Revues : Cronica 169

La situation de l'enseignement primaire à Corfou durant la période de l'entre-deux guerres
Spiros P. Gaoutsis
Χρονικα - Cronica, Revue de judaïsme grec, odos Voulis 36 GR 105 57 Athènes.


     L'histoire de la communauté juive de Corfou, en particulier au siècle dernier, nous est relativement bien connue. La création d'une école juive à Corfou-Ville atteste l'importance de cette communauté qui joua un rôle indéniable dans la vie municipale et fut l'objet de mouvements antisémites largement étudiés. S. Gaoutsis avec cette étude sur l'enseignement primaire fournit de nouveaux éléments sur la démographie, le niveau de l'éducation et la vie professionnelle et sociale d'une communauté qui aujourd'hui se réduit à quelques membres.

Depuis le XIIIe siècle nous savons que Corfou était un centre d'étude des textes religieux qui constituaient l'essentiel de l'enseignement traditionnel dans les communautés juives. Nombre de rabbins fameux ont enseigné à Corfou du XVIe au XIXe siècle. Notons également qu'avec la création de l'Académie Ionienne, au début du XIXe siècle, fut instituée une chaire de langue hébraïque. Mais c'est dans les procès-verbaux de la Municipalité qu'apparaît en 1824 la mention de l'école juive dite Talmud-Tora financée par un legs d'un montant de 359,45 drachmes. En 1909 le Grand Rabbin Gustavo Calo participe à une manifestation qui a lieu pour Hanuka et dont les profits seront consacrées à l'entretien de l'école communautaire. En 1914 est envisagée la création d'une maternelle israélite. Le successeur de Gustavo Calo, le rabbin Abraham Sofer Shreiber (1897-1982) institua selon le journal Kerkyra du 14 novembre 1915 une école du soir pour enseigner aux enfants pauvres le grec, l'italien et l'hébreu ainsi qu’une école de rabbins. Vers cette époque, nous apprenons que le nombre d'enfants juifs scolarisés est de 230.

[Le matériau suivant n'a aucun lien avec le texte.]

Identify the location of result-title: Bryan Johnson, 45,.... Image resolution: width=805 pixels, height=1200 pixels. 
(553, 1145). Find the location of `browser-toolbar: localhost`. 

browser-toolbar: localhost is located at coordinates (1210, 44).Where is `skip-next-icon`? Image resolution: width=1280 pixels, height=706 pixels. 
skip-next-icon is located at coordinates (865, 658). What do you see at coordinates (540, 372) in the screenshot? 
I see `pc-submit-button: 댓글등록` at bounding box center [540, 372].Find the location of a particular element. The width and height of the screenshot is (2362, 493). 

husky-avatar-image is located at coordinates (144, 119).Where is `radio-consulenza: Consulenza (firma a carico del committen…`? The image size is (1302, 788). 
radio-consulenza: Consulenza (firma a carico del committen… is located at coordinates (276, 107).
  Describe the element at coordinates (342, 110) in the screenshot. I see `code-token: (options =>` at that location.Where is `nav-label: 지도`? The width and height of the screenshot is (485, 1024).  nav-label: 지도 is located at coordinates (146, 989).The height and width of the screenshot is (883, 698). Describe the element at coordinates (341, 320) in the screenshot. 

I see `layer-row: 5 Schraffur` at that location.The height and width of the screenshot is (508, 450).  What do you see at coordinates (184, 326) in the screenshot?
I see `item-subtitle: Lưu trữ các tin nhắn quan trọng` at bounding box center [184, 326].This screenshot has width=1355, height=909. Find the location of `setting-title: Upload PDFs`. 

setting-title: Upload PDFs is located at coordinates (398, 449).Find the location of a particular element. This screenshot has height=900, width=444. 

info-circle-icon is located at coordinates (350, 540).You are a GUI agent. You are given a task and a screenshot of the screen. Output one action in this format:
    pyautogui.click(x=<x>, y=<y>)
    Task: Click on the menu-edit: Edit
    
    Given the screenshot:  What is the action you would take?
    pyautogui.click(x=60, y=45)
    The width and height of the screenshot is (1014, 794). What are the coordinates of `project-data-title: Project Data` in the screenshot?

Afin d'étayer concrètement cette synopsis de la scolarisation de la population juive de Corfou S. Gaoutsis fournit le nombre d'enfants scolarisés, année après année de 1900 à 1929 puis à partir de l'année 1929-1930 des tableaux présentant le nom, prénom, classe et prénom du père de chaque élève juif.


 

Pour 1936 et 1937 il nous offre le nom, prénom, prénom du père, prénom de la mère, prénom du grand père paternel et profession du père de chaque nouveau-né. Chaque tableau est accompagné de notes mettant en valeur les caractéristiques de l'année en question. L'année 1943-1944 est particulière puisqu'il s'agit de la dernière année de fonctionnement de l'école juive. Les élèves et leurs familles seront arrêtés et déportés par les nazis avant les examens. Il est inutile de souligner l'intérêt des listes et informations fournies par cet article du point de vue, entre autres, de l'anthroponymie et des catégories professionnelles. A ces données s'ajoutent le compte rendu d'une inspection réalisée le 29 mai 1940 dans la cinquième Ecole Publique de la communauté. Les résultats de cette inspection sont plutôt navrants : nous apprenons que l'école se trouve “dans le secteur sale et dépourvu d'hygiène du quartier israélite.” Elle est humide, privée de lumière. Le matériel à disposition est ancien, la bibliothèque assez pauvre et il n'y a pas de cour de récréation en raison de l'exiguïté des lieux ; quant au réfectoire où sont nourris une cinquantaine d'enfants de familles indigentes, il fonctionne grâce à la participation de membres de la communauté et se caractérise par sa malpropreté. Les instituteurs sont tous israélites et autochtones. Leur langue maternelle est le dialecte italo-espagnol. Les conclusions très négatives de ce tableau sont que les conditions d'enseignement dans cette école israélite sont particulièrement déplorables. L'inspecteur Papaioannou après la visite d'une maternelle, le même jour, en arrive à des conclusions identiques pour ce second établissement. Ces informations sont complétées par l'analyse des capacités des enseignants et l'opinion de l'inspecteur quant à leur valeur.



S. Gaoutsis dissèque ainsi, grâce aux rapports d'inspection, l'évolution de l'enseignement juif à Corfou jusqu'en 1944. Après la guerre l'ancien bâtiment de l'école juive est dans un état de grand délabrement. Elle ne rouvrira jamais ses portes.